WORK TO COMPLETE
Render the lines of the listing, from the line containing "Task: Select the" through the end of the listing, as a numbered list with blank lines omitted.

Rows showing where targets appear
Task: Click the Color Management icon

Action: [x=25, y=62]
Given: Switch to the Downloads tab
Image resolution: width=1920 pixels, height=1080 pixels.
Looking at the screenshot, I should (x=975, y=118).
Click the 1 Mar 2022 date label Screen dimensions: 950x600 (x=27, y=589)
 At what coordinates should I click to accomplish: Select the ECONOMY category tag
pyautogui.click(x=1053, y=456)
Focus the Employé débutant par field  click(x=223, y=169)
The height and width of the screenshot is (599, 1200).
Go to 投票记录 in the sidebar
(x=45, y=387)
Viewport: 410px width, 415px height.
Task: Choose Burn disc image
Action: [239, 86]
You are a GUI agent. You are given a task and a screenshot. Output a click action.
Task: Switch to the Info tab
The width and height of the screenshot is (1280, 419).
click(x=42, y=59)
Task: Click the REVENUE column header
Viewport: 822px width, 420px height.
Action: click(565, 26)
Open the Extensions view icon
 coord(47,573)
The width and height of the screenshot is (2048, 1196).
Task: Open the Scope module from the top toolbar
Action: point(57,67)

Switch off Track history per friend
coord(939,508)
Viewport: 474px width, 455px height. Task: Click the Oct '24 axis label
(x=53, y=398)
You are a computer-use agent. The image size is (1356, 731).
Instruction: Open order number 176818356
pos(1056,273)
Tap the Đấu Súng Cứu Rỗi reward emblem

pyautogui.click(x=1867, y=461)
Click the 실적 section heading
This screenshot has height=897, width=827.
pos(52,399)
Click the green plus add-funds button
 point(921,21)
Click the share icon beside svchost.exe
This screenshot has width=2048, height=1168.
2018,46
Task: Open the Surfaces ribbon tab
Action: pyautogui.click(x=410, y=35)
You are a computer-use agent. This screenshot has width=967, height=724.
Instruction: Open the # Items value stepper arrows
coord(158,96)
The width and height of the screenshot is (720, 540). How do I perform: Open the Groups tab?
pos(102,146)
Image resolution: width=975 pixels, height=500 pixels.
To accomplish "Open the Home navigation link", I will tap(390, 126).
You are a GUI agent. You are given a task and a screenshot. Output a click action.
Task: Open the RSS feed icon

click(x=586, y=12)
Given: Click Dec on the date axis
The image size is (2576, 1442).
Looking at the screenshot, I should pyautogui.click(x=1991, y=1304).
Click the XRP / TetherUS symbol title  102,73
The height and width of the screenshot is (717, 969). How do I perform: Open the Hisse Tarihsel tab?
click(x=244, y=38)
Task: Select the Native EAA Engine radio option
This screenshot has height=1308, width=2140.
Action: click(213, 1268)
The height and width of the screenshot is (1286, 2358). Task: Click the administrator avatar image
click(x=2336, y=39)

RESPONSE TO THE EXERCISE
1. Task: Select the Native EAA Engine radio option
2. This screenshot has height=1308, width=2140.
3. Action: click(213, 1268)
4. The height and width of the screenshot is (1286, 2358). Task: Click the administrator avatar image
5. click(x=2336, y=39)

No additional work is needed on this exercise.